Electrical Fundamentals (title)

Intermediate 2 (level),

D132 11 (unit code)

XJ (superclass)

1 (credit value)

Thousands of courses exist in the SCQF framework - a key reason for the  IGs  to access a powerful bank of resources.  Dowling (1998) comments that the disaggregation of learning resources into smaller ‘learning objects’ may contribute to a ‘fragmented conception of any domain’.  Conversely, FE as an educational community draws upon learning objects that are useful by virtue of their being disaggregations of larger structures.  Casey and McAlpine (2003) cite the example of the flexible potential of a finely grained learning object - a water-pressure simulation that illustrates how water travels through a channel might be adapted to show how electricity flows through a wire.  Within the context of FE, such a resource could feasibly be accessed from the IG, adapted for a specific teaching need, and then re-submitted to the gateway, having been ‘re-mapped’ to reflect the newly created learning object’s relationship to the curriculum.  This adaptation of a disaggregated resource lends the FE educator the flexibility and scope to be creative in their choice of educational materials within the structure of an otherwise highly specified outcome-driven qualifications framework.

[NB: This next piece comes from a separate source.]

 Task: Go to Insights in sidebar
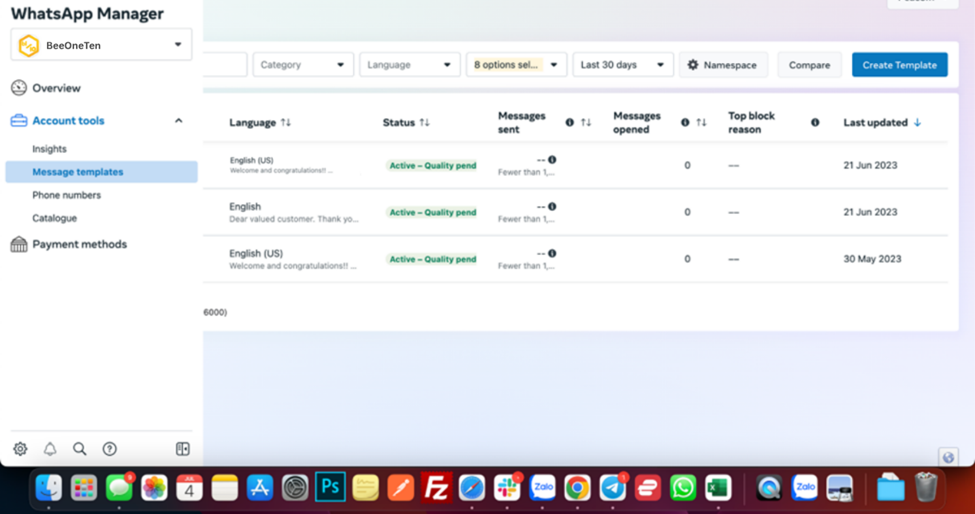49,149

Unique value of curriculum mappings

The fourth common issue was that the unique value of the IG as a tool to support quality evaluation of learning resources, and their mapping to the SCQF, is not immediately obvious to the practitioner community.  A concern for FE staff is that even when there are resources on the internet in their subject area, they are either of poor quality, consist of promotional material, or are too abstract to be of use.  Littlejohn (2002) comments on Higher Education shortcomings in instructional design involving web-based material may be reduced by offering a greater range of staff development support.  This could be extended to FE, to develop the skills needed to identify and assess the quality of potential teaching material, or in creating web-based learning resources that are fit-for-purpose.

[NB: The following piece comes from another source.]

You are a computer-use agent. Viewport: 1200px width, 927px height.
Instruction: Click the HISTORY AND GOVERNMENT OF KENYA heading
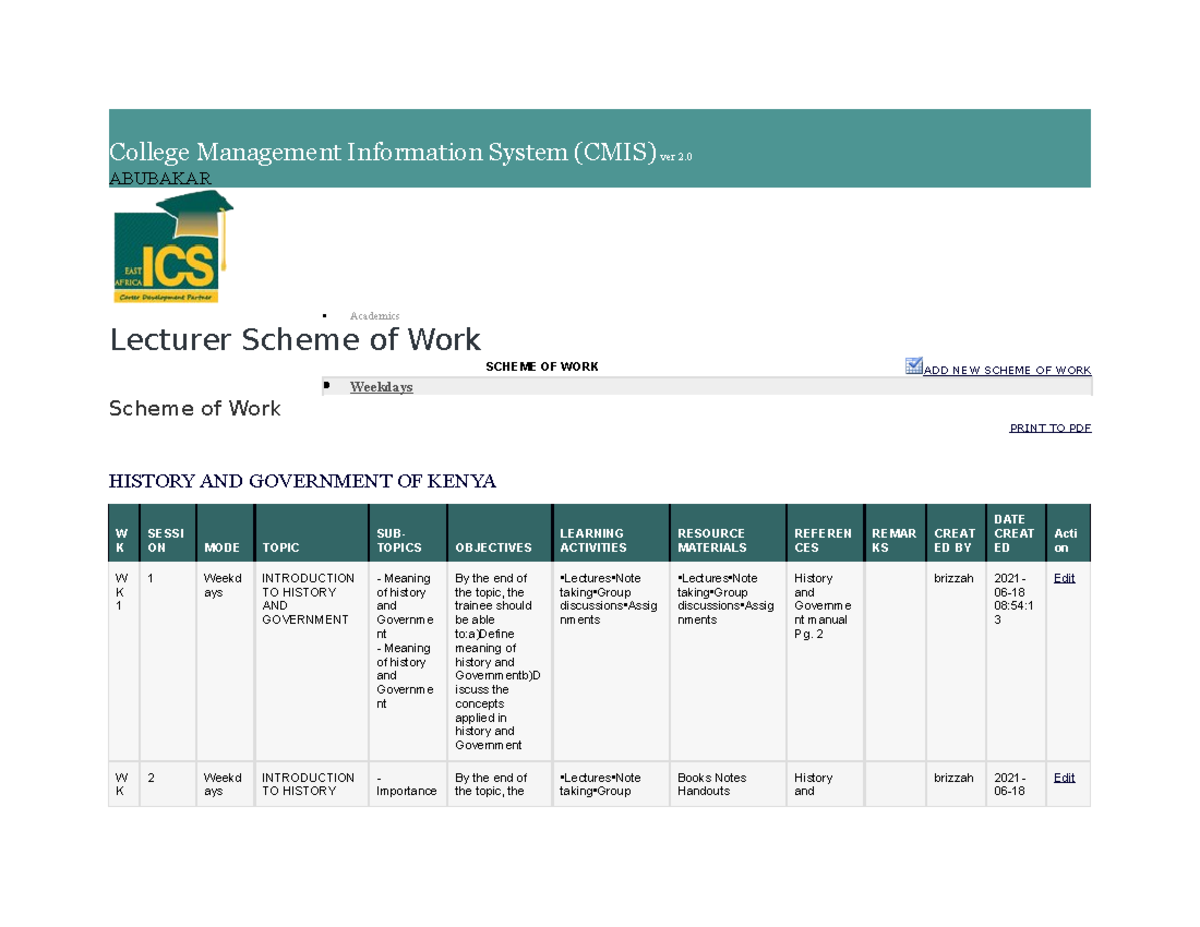[302, 481]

Our study evaluated initial use of a tool that supports the assessment of resources for FE teaching and learning and maps them to the SCQF.  This, in turn, supports their re-use by practitioners within the wider community.  An overall favourable subjective response was received to the mechanism of formally assessing both the quality of a resource and mapping it to the curriculum, although staff development challenges remain with respect to promoting the uptake of the tool.  Issues of ‘usability’ elicited through our study were addressed through revisions and retrialling over a period of development.  The new version of the IG will be used for a series of staff development workshops to promote and develop use of the mapping tool, and extend use of internet resources,  evaluated by subject experts, across FE subject communities.

One of the key facilitators of the uptake of the IG will be the development of subject specific ‘learner guides’.  Produced by subject experts, these expedite student access and use of elearning resources, and are learning objects in their own right, following key principles of good practice in web-based learning provision cited by Gibbons, Lawless, Anderson and Duffin (in press):

Direct interaction with the learning object:  developing ways of allowing the student unimpeded access to source material.

Sequencing of activities:  guiding the student through use of each learning object in an orderly fashion such that learning is maximised.

Goal-orientation:  ensuring that the learner keeps sight of his immediate learning goals and understands how use of a learning object will help him to obtain that goal.

The next stage of our work develops and tests an on-line template for the production of learner guides by subject experts, accessible through the IG, the JISC-funded JORUM portal, and downloadable for use in courses across the FE and HE communities.  Focused toward specified learning outcomes, achievable through teacher identified and evaluated content, encouraged and supported by the use of tools such as the IG’s mapping functionality, learner guides can integrate within course designs that engage a diversity of learning communities.

The work described in this paper is funded by the Joint Information Systems Committee (JISC) under its Exchange for Learning (X4L) initiative.